Sem que lhe perguntasse se sim ou senão, teve de ver da janela, o outono escorrer com a arvore seca. Suas folhas todas no chão. Todas em vão. Sem volta. Temeu. Temeu que o tempo a derrubasse e correu quase caindo pro quintal já cinza e sem poesia.
De pés descalços pisou na grama, com peso e violência. Correu até o fim da cerca. Chegou tão rápido que nem contou os passos. Voltou os olhos pra cima e pode ver junto a uma folha grande e amarelada a bolinha vermelha pousando no chão. Lembrou.
Com sorriso e euforia, jogou a bolinha pro alto e pode vê-la caindo tão perto em seus pés, sem nenhum brilho. Jogou-a novamente. E mais outras tantas vezes. Jogou-a com raiva. Com força. Jogou-a no chão.
Neste momento, com os olhos molhados em lagrimas e folhas secas, recolheu-se a casa já velha. Deitou-se e sem pressa adormeceu.

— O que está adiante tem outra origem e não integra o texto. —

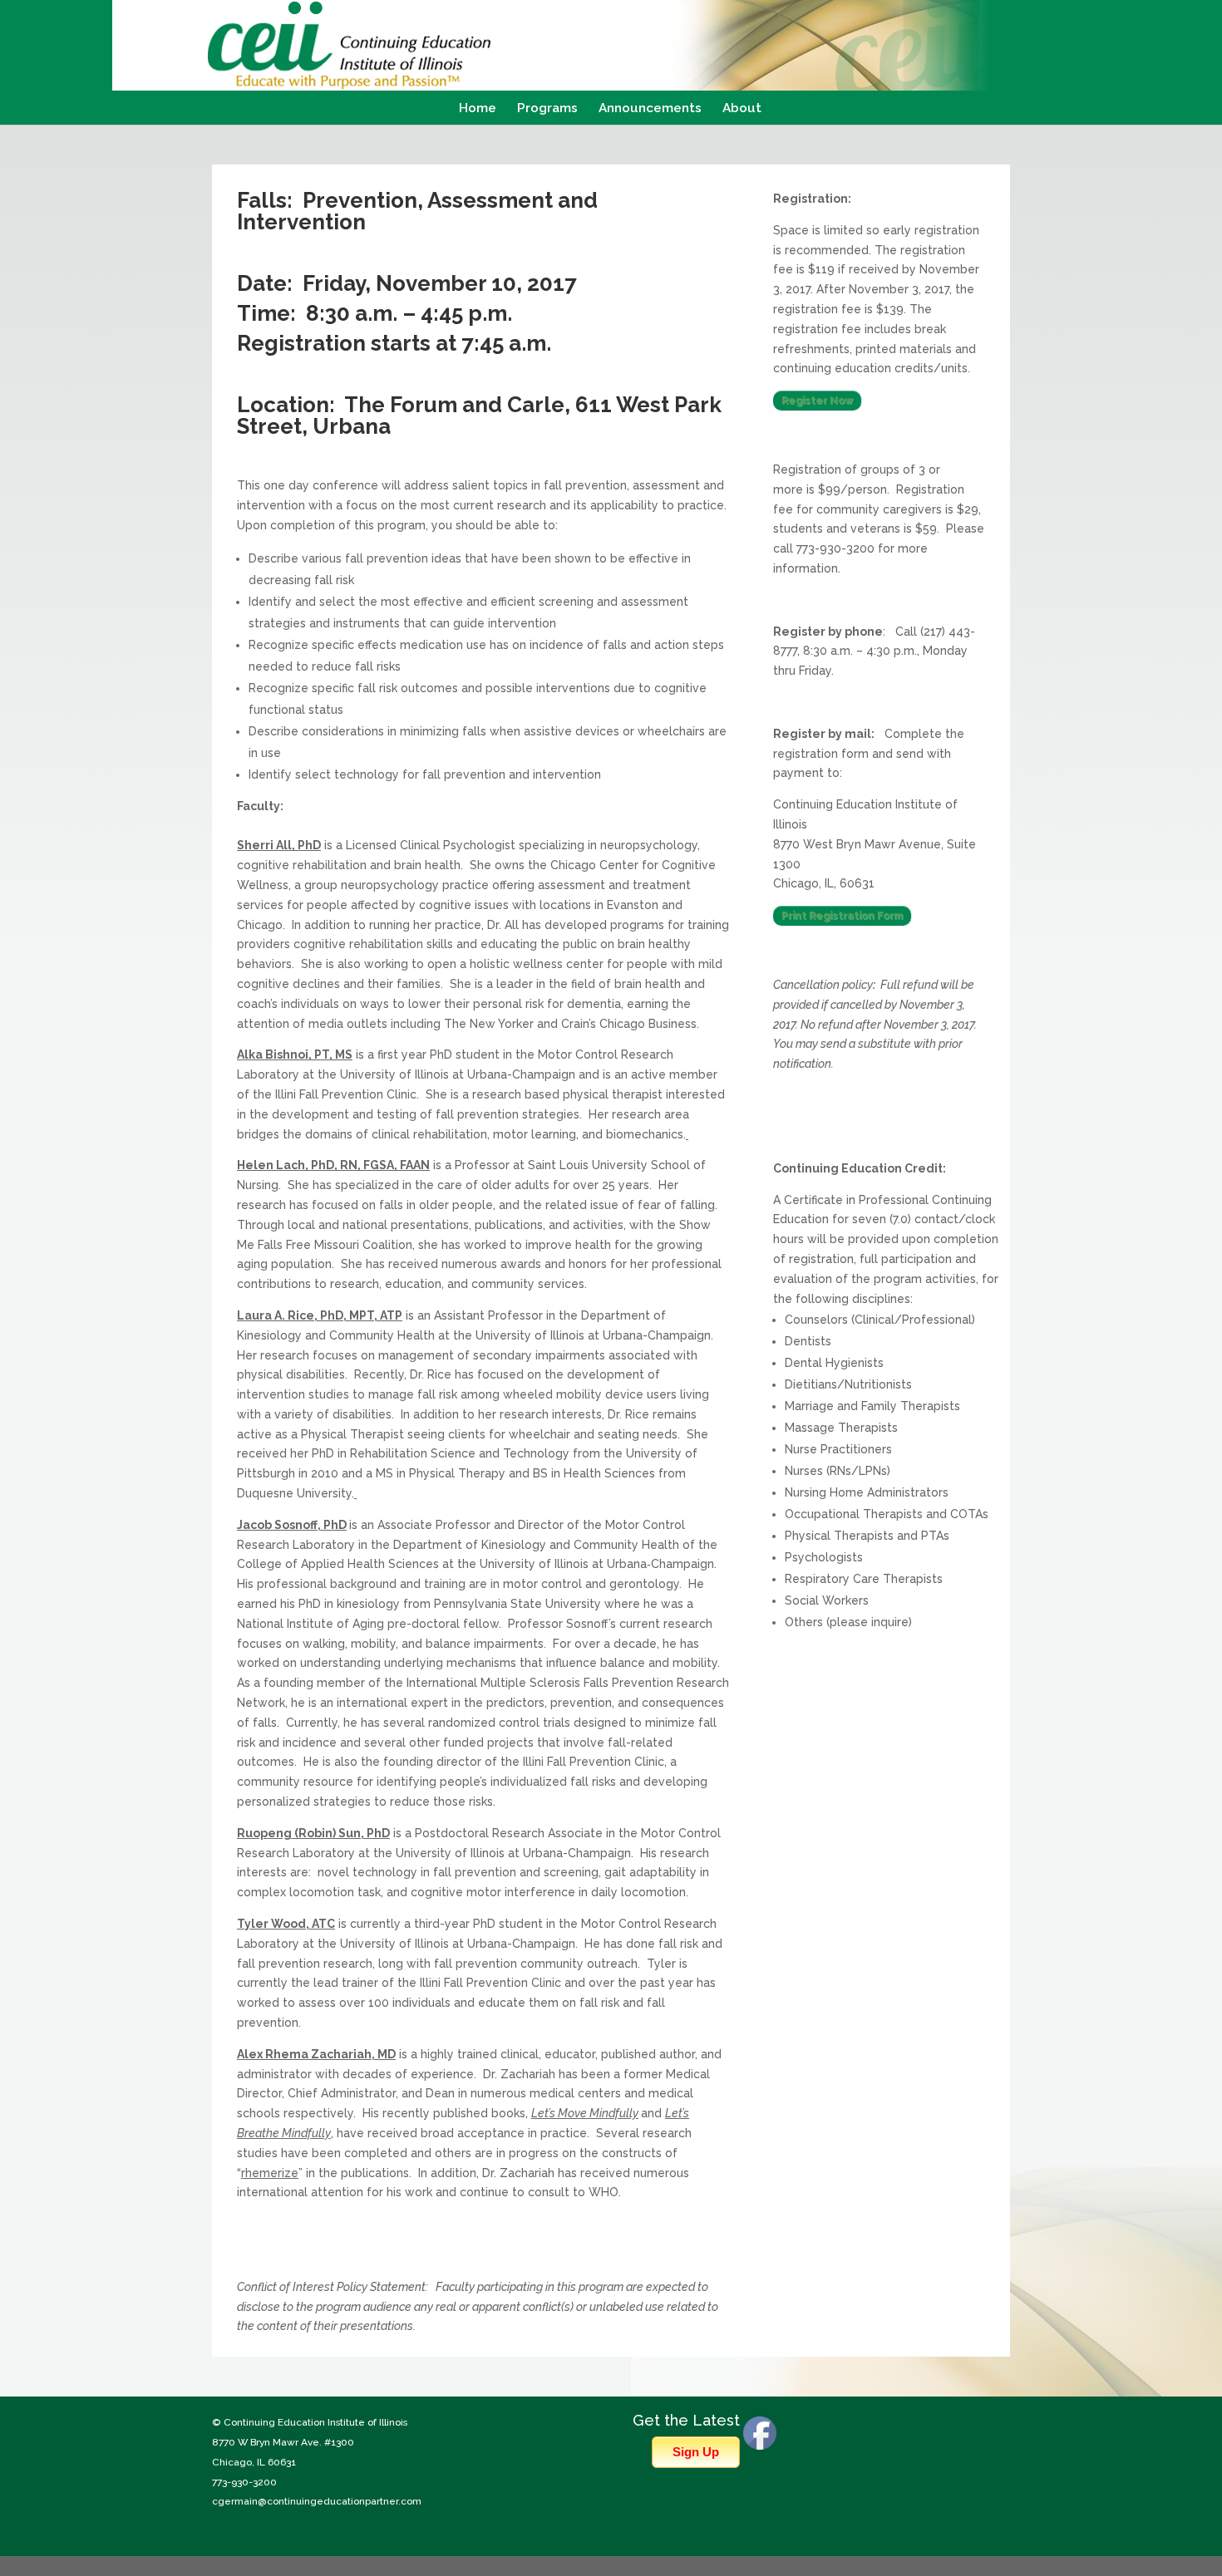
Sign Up (696, 2452)
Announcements (650, 109)
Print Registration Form (842, 916)
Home (477, 109)
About (741, 109)
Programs (547, 109)
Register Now (817, 400)
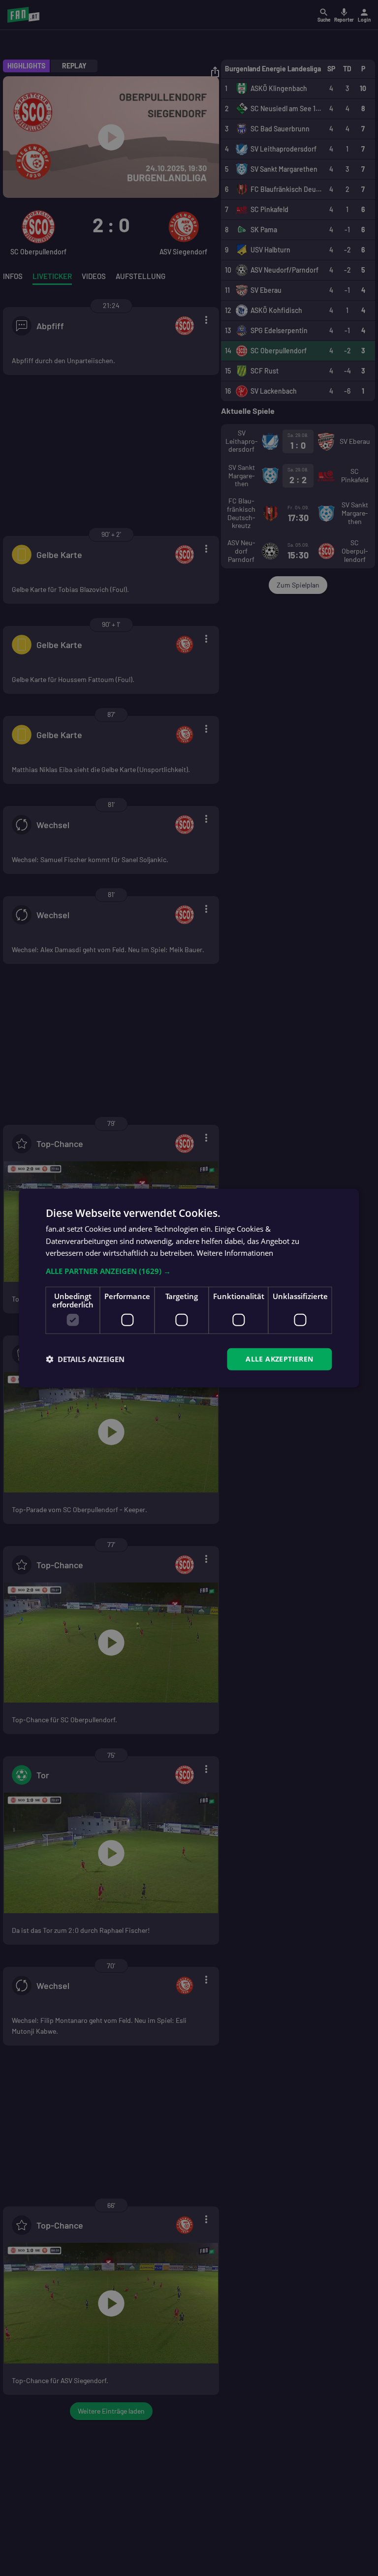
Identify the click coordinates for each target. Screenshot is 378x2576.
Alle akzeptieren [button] (279, 1359)
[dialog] (189, 1288)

Foi preciso um frio inverno e chuvas fortes pra recolher as folhas que ficaram. Levaram tudo pra fora. Tudo embora.
E no zunido fino do vento, acordou tremendo e vendo o frio sair. Saiu. Levou consigo uma caixinha de madeira, calçou os velhos chinelinhos de pano, espiou na janela e viu a arvore verdinha-verdinha.
Com a alegria de menina nova, atravessou o quintal comprido, tão comprido como a linha que tecera a colcha, abaixou-se à arvore, recolheu umas florzinhas amarelas, daquelas que se ganha das netas, depois de vê-las brincando e correndo no quintal comprido e verde. Abriu a caixinha, tirou um pedaço de pano bordado que envolvia a velha bolinha vermelha. Sentou-se na grama e jogou novamente a bolinha. Fechou calmamente os olhos e percebeu que a distancia agora era menor. Estava bem mais perto das nuvens, ou do que há depois delas.